The step-father insisted his wife get in the truck and he started driving back to their house, but she sensed something and made him pull over. She asked if something had happened to her scholarship-winning daughter who then lived alone at college. Her husband and former neighbor said if that had been the case he would not have been able to drive at all (here the woman stopped and said that the new husband had served as a surrogate father to this aforementioned daughter).

After the investigation and autopsy the professionals determined that he had fallen into a diabetic coma and died, finding nearly nothing in his intestines. His mother, still sitting on the left of the bus, her audience captivated (and me too), deduced that her son had tried to get dressed to go to the hospital but succumbed. She spoke of the several hundred dollars on the tables as evidence that no one broke in or robbed him, though his front door was left slightly ajar.

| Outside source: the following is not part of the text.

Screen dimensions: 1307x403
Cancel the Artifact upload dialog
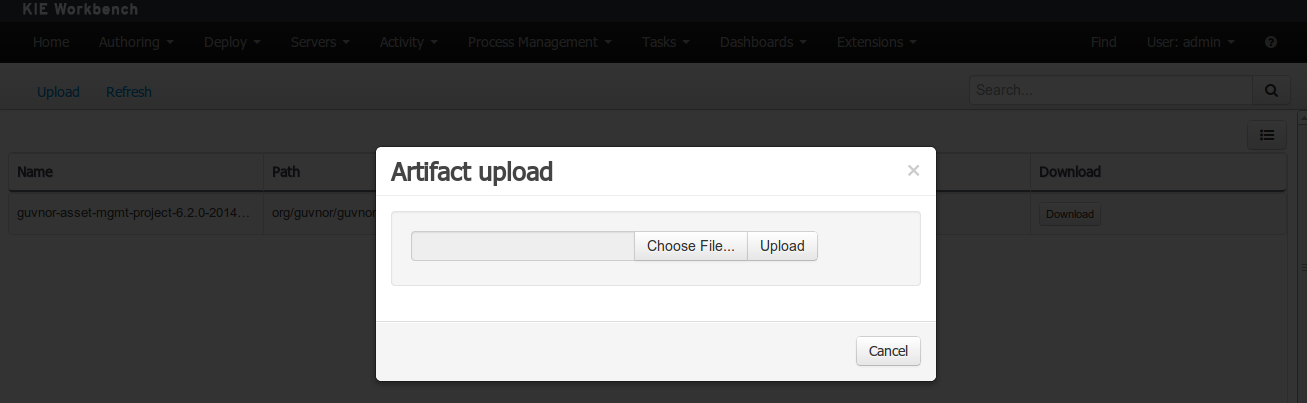888,351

Here she paused briefly, then continued. She did not mention the funeral, however she let out other horrifying details. She said that she had the body cremated and spread his ashes over the ocean and kept some, which sit in an urn on her mantlepiece. The ex-girlfriend, apparently more distraught than anyone else over the death, received her selection of the son's things, including his truck. The rest of the unclaimed items were dropped off at a shelter or given away to neighbors.

She ended the story shortly before we arrived at the airport and as it wrapped up the two women thanked each other and traded business cards. Naturally, they discovered upon exiting that they were flying the same airline.

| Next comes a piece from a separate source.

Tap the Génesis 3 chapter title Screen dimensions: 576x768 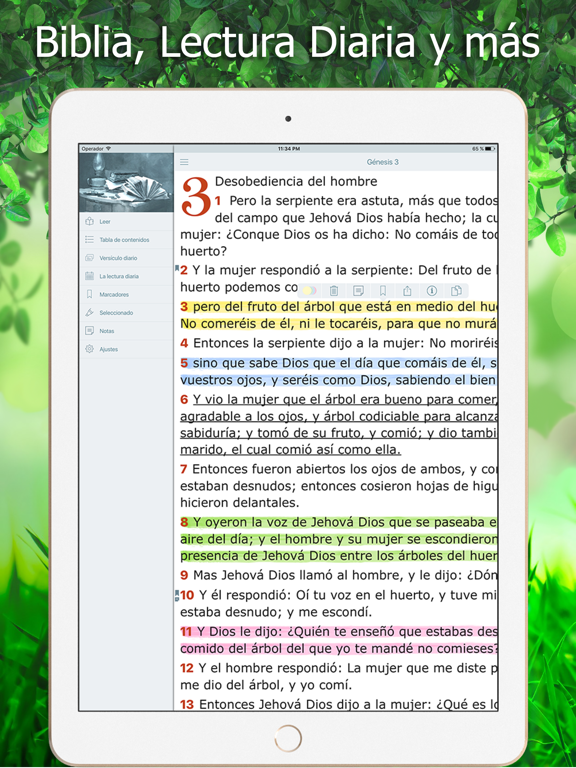point(383,162)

I spoke to no one save to mutter a few pleasantries and salutations. I managed to dismiss the woman's story and lose myself in my book and when I arrived back home I promptly shoved the entire strange episode aside.

But today it crept back up on my conscious and I am once again bewildered at the lives people live, the stories they tell, the secrets they harbor, and the pain they endure. Maybe every ten years one should sit down and write their story as best as they can recall it, speaking it into a tape recorder or video recorder if need be.

Too much happens to us not to record some of it before more happens that makes us forget the other stuff again.